I want to quote Shehadeh here to illustrate how deeply the imagery of Hamlet -- particularly but not exclusively the young angry Hamlet of Act I -- has become interwoven with formulations of Palestinian identity, Arab identity, and the conflict over Palestine. This is from Shehadeh's interview in David Grossman's 2002 book The Yellow Wind (also reviewed here). He says:
Of the two ways open to me as a Palestinian -- to surrender to the occupation and collaborate with it, or to take up arms against it, two possibilities which mean, to my mind, losing one's humanity -- I choose the third way. To remain here. To see how my home becomes my prison, which I do not want to leave, because the jailer will then not allow me to return.

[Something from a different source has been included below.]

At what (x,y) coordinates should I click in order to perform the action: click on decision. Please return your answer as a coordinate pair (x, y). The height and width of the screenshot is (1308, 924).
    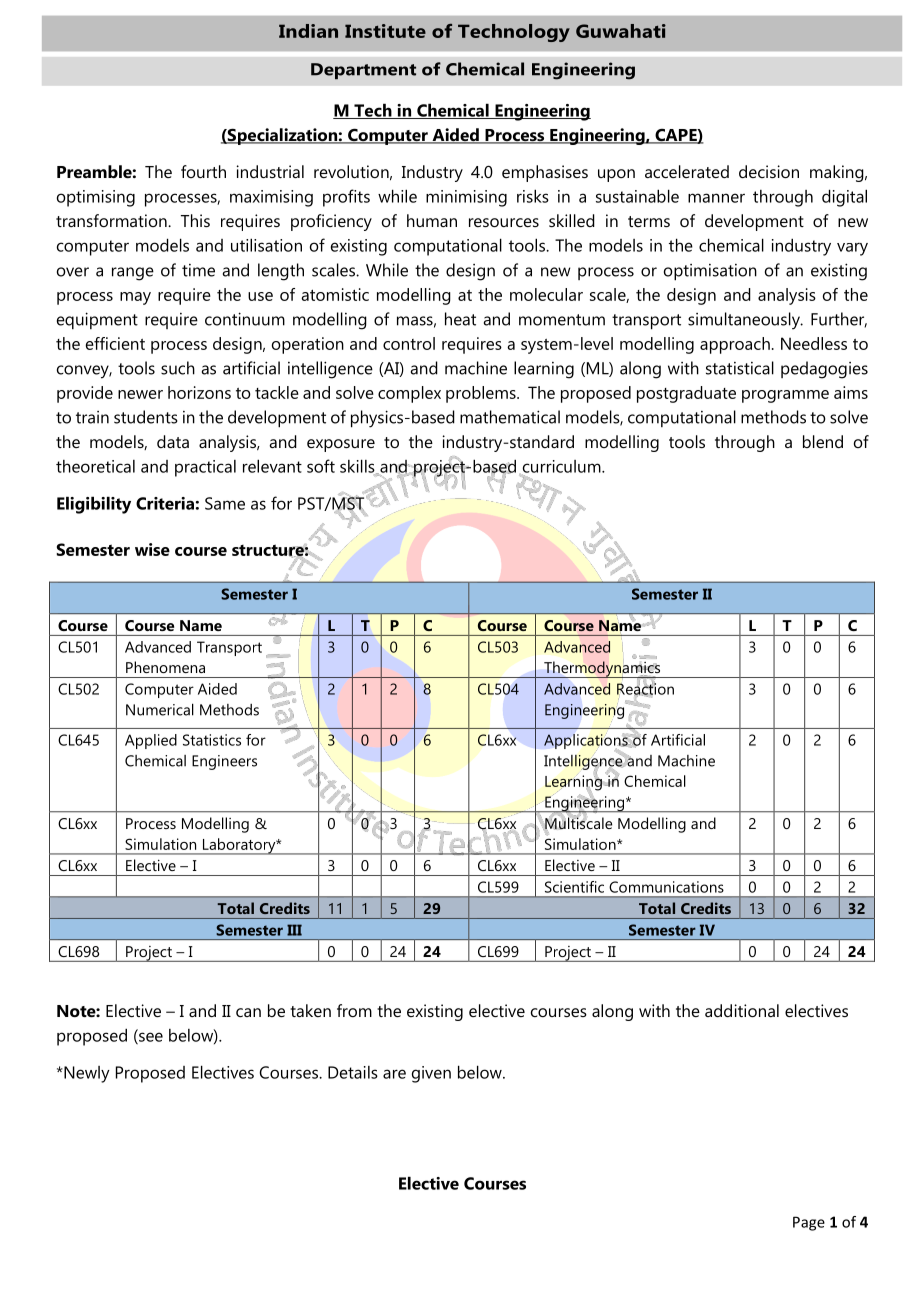
    Looking at the image, I should click on (769, 171).
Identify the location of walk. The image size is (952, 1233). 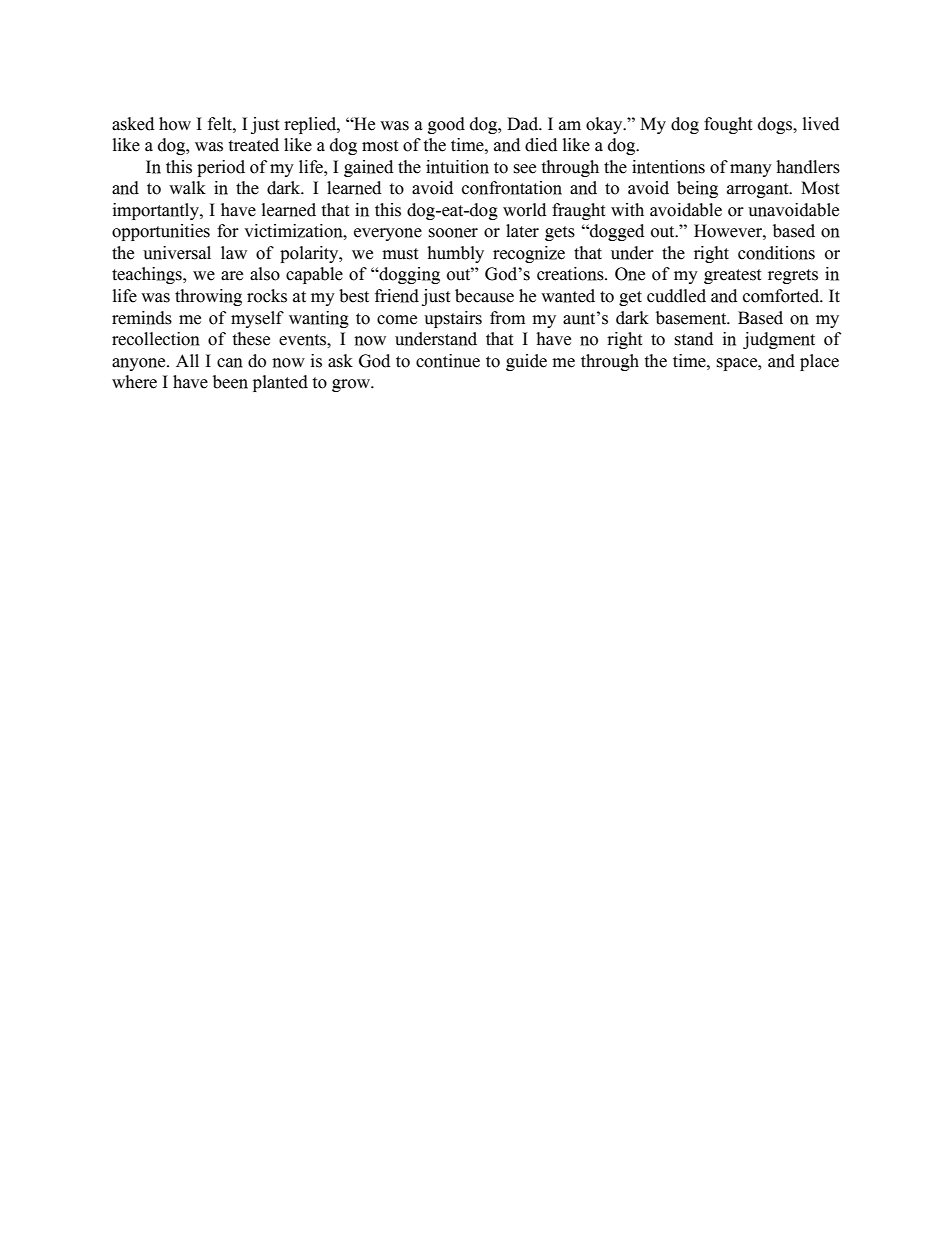
(187, 188).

I believe it is no stretch to read Shehadeh's refusal to "take up arms" as related to Hamlet's hesitation during the "to be or not to be" soliloquy -- how to commit oneself to fighting an evil so huge that, like a "sea of troubles," it will simply swallow up the humanity of anyone who engages with it? Shehadeh's "to surrender... and to collaborate" are symbolically identical, in Arab political discourse, with Hamlet's "to die, to sleep."
Two unsatisfactory options which leave him searching for a "third way," one that lets his essential humanity be recognized and gives him (at least) a voice in shaping how his history comes out. You can see where the impulse comes from. Even if you question its efficacy. (And now his latest book, ever searching for a place to stand, seems to be harking back to the Ottomans.)